In [1]:
import torch
import torchvision
import torchvision.transforms as transforms
from torch.utils.data import Subset
import matplotlib.pyplot as plt
import torch.nn.functional as F
import torch.nn as nn
from torchvision import datasets, transforms
from torch.utils.data import DataLoader
import time

In [2]:
n_train = 60000
n_test  = 10000 
batch_size = 64
n_epochs = 20

In [3]:
def load_dataset(batch_size):
    """
    Loads train & test sets from MNIST with user-specified sizes.

    Args:
        n_train (int): Desired number of samples in the training set.
        n_test (int): Desired number of samples in the testing set.
        batch_size (int): Batch size for the DataLoaders.

    Returns:
        tuple: (train_loader, test_loader) where each loader is a
               torch.utils.data.DataLoader.
    """
    # Define transformations for the dataset
    transform = transforms.Compose([transforms.ToTensor(), 
                                    transforms.Normalize((0.5,), (0.5,)),
                                    transforms.Lambda(lambda img: F.interpolate(img.unsqueeze(0), size=(14, 14), 
                                        mode='bilinear', align_corners=False).squeeze(0))])
_ _ _
What is needed: Reproduce the stretch of the PyTorch notebook code from "# Define transformations" through "mode='bilinear', align_corners=False).squeeze(0))])".

Stored data:
_ _ _
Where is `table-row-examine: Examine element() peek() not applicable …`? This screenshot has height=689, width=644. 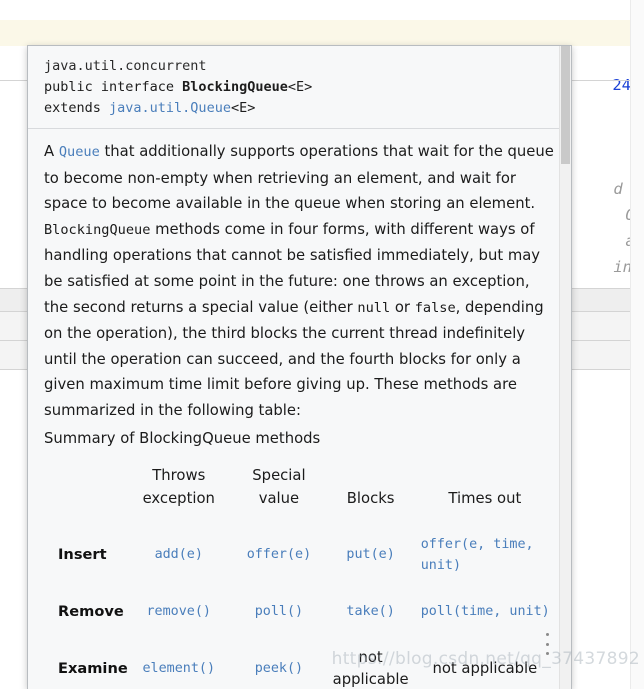
table-row-examine: Examine element() peek() not applicable … is located at coordinates (300, 664).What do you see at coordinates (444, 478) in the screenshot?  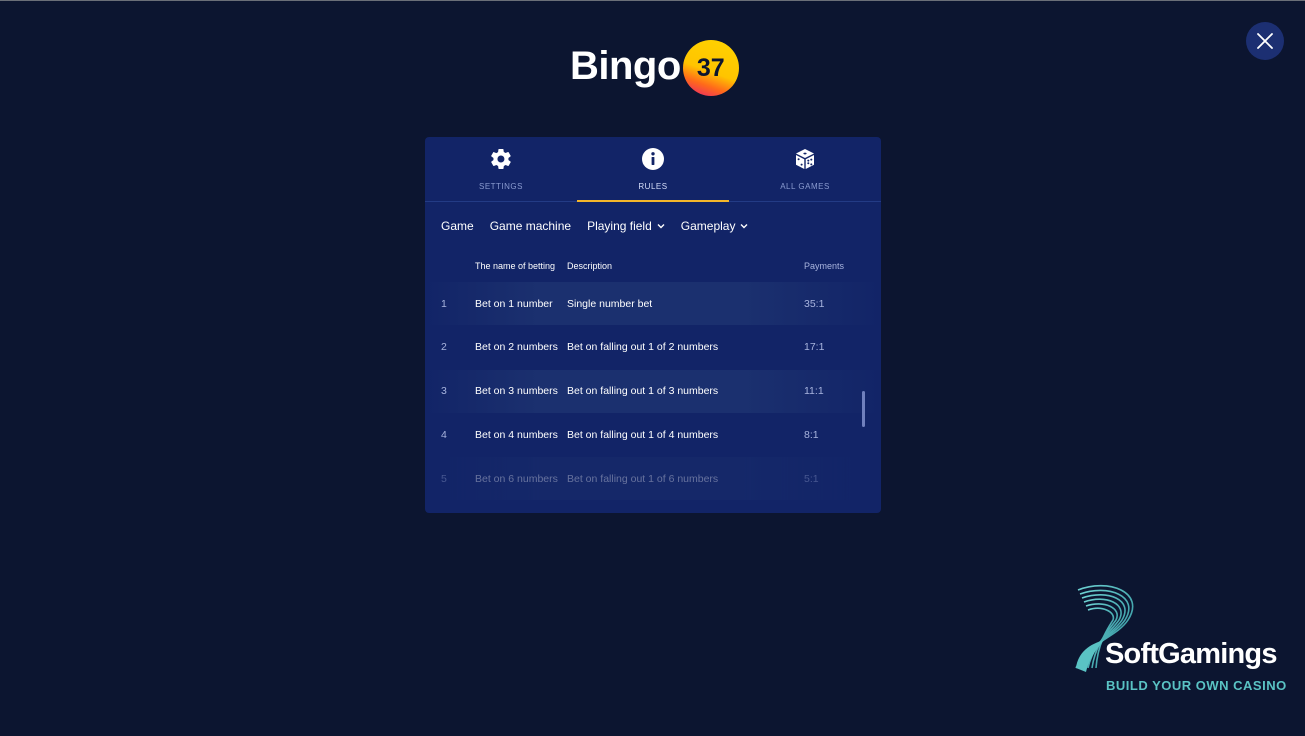 I see `row-index: 5` at bounding box center [444, 478].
_ _ _
Answer for this exercise:
# Define transformations for the dataset
    transform = transforms.Compose([transforms.ToTensor(), 
                                    transforms.Normalize((0.5,), (0.5,)),
                                    transforms.Lambda(lambda img: F.interpolate(img.unsqueeze(0), size=(14, 14), 
                                        mode='bilinear', align_corners=False).squeeze(0))])